_What you have to do_: Can you quote the lines of data below verbatim, starting at the line that contains "Given: Enable the Puffs counter checkbox" and ending at the line that contains "pyautogui.click(x=201, y=681)"?

** Start of Supplied information **

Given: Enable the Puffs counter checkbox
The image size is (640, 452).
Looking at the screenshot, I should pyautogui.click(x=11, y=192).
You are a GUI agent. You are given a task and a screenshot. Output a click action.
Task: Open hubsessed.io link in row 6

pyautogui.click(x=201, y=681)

** End of Supplied information **
** Start of Supplied information **

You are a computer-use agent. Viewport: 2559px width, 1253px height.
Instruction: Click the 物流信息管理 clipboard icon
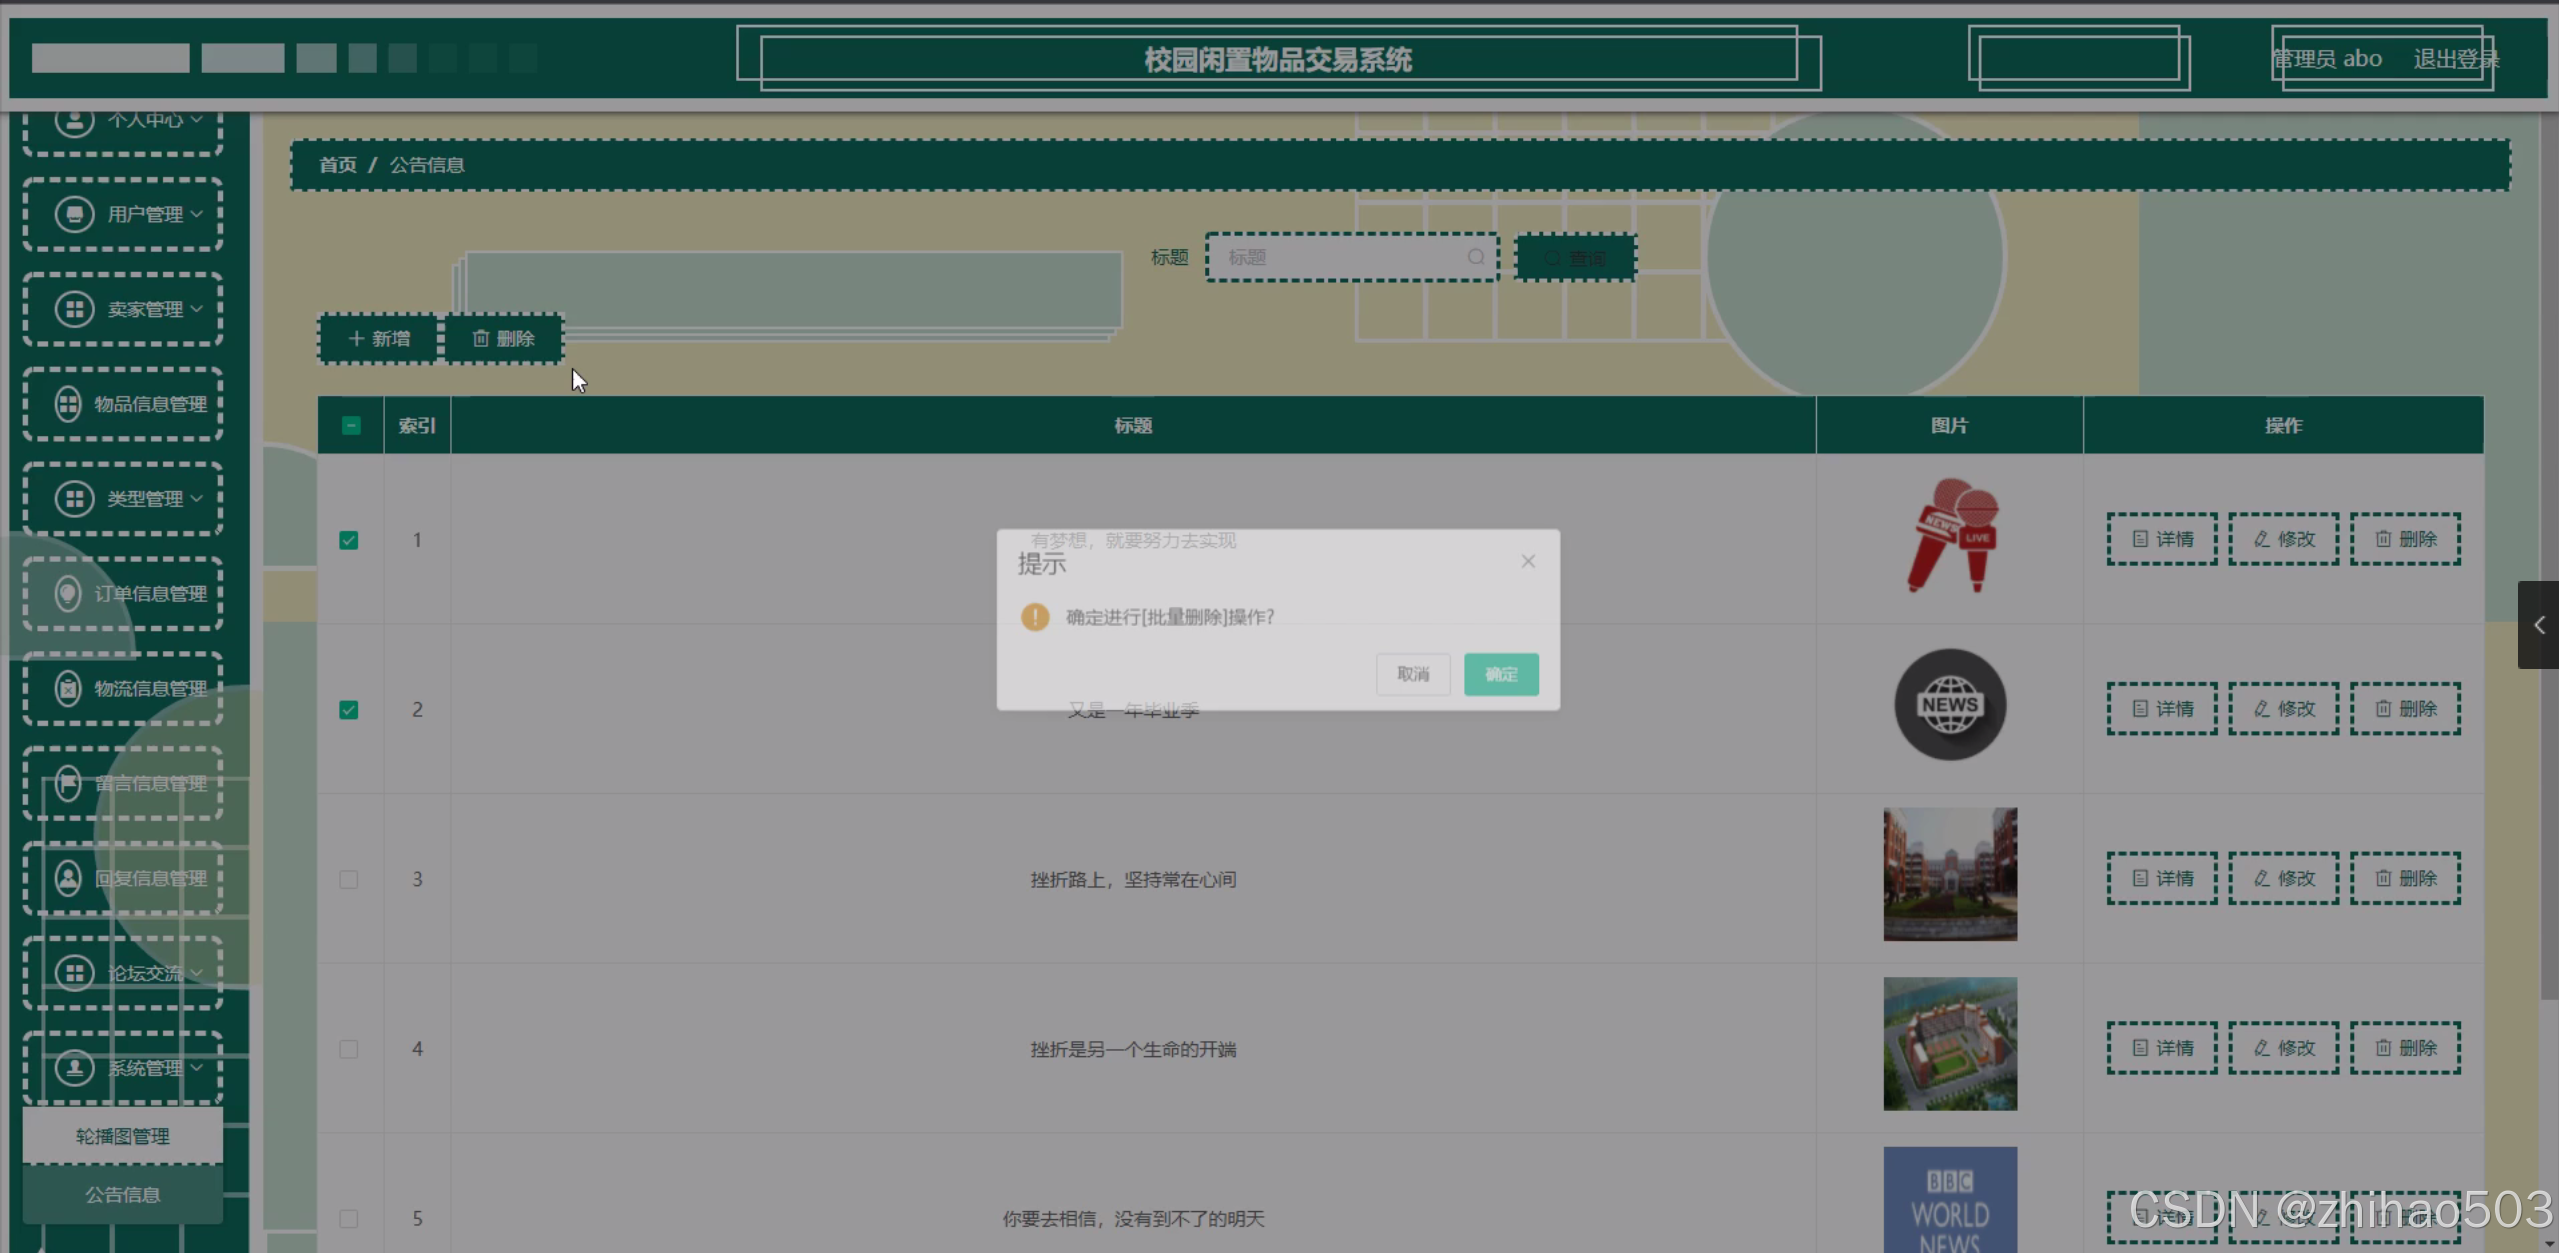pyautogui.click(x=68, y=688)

** End of Supplied information **
** Start of Supplied information **

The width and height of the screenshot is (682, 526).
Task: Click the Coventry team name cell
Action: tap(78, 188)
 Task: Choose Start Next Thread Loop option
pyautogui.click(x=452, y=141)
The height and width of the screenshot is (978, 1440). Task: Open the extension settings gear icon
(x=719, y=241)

** End of Supplied information **

_Answer below_:
Given: Enable the Puffs counter checkbox
The image size is (640, 452).
Looking at the screenshot, I should pyautogui.click(x=11, y=192).
You are a GUI agent. You are given a task and a screenshot. Output a click action.
Task: Open hubsessed.io link in row 6

pyautogui.click(x=201, y=681)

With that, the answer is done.